Será que uma democracia moderna se pode construir quando a Constituição diz que “a soberania reside na nação”? A Comissão de Veneza – uma comissão de peritos em matéria constitucional da OCDE – é clara no seu parecer sobre a proposta do parlamento: a ideia de Nação tem sido gradualmente substituída pela “soberania do Povo” nos Estados democráticos contemporâneos. Em direito, a soberania define-se como a autoridade suprema. Querer conferir a autoridade suprema a um conceito abstracto e cada vez mais caduco em vez de basear essa autoridade no humano, no claramente identificável Povo, não é nem moderno nem corresponde à percepção moderna da democracia.

Pior, o texto que será submetido a referendo pretende manter uma discriminação que a velhinha constituição de 1868 criou em outros tempos que não são os de hoje. No seu artigo 16.1.1 escreve-se: “Os luxemburgueses são iguais perante a lei”. Seria bem mais inclusivo e em consonância com a realidade adoptar a formulação do Pacto Internacional sobre os direitos civis e políticos, subscrito pelo Luxemburgo; “Todas as pessoas são iguais perante a lei e têm direito, sem discriminações, à protecção da lei”. A menos que se queira de facto constitucionalizar essa discriminação.
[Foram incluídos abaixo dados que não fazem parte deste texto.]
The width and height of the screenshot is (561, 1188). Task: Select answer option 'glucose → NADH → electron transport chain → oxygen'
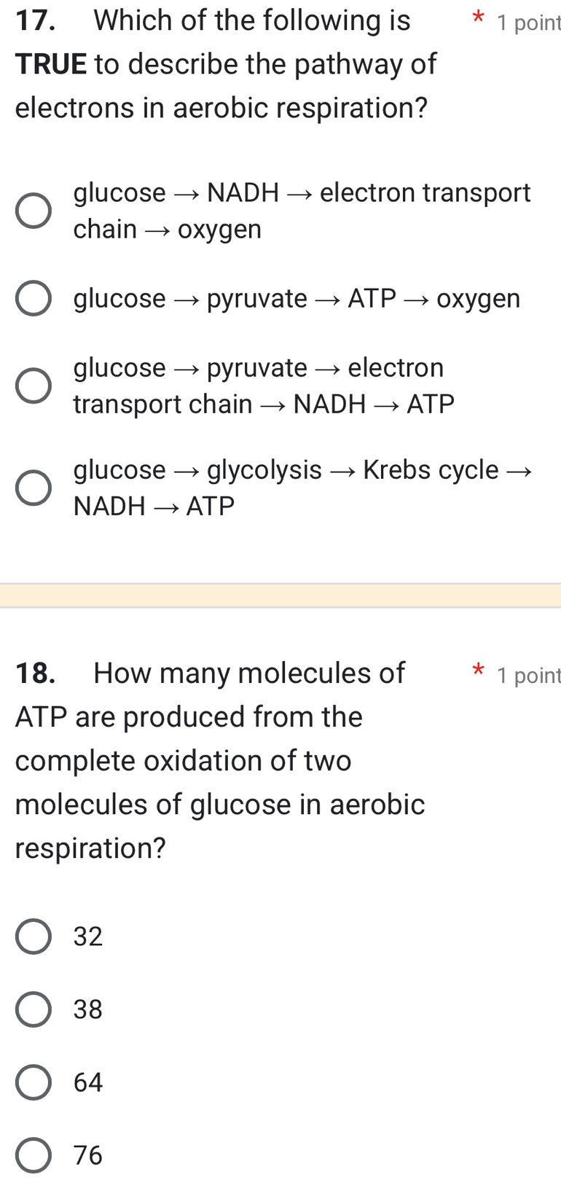point(33,211)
A ser assim, os partidos da maioria parlamentar e o CSV devem pôr na gaveta as declarações de amor à diversidade e ao multiculturalismo “típicos luxemburgueses”.

Seria fácil encontrar outros exemplos para demonstrar que a proposta dos deputados não está em fase com a realidade do país. O artigo que dispõe que “a língua do Luxemburgo é o luxemburguês” ignorado as línguas francesas e alemã, se fosse aprovado, permitiria que a RTL proibisse de facto os spots eleitorais em língua francesa, já que “a língua do Luxemburgo é o luxemburguês”. Todos eles foram criticados pela Comissão de Veneza no seu parecer, sem que os deputados lhe tenham prestado qualquer atenção. Como acontece com frequência no Luxemburgo, os estudos que louvam os nossos méritos são postos em evidência e sobrevalorizados, enquanto os negativos são desvalorizados. O problema é que uma Constituiçãonão é um qualquer “ranking” que estamos habituados a ver difundidos nas redes sociais, mas a lei fundamental de um país, supostamente reguladora das relações entre todos.

Outro exemplo claro prende-se com o direito de manifestação, que a proposta dos deputados pretende submeter a uma autorização prévia. Será esta disposição digna de uma democracia contemporânea? Não me parece, de resto como outras mais.

Certo é que se os cidadãos não se mobilizarem para intervir no debate público que virá, a proposta passará “como cão por vinha vindimada”.

Se é para ficarmos com uma constituição do século XIX, mais vale a que temos, pelo menos sabemos com o que contar!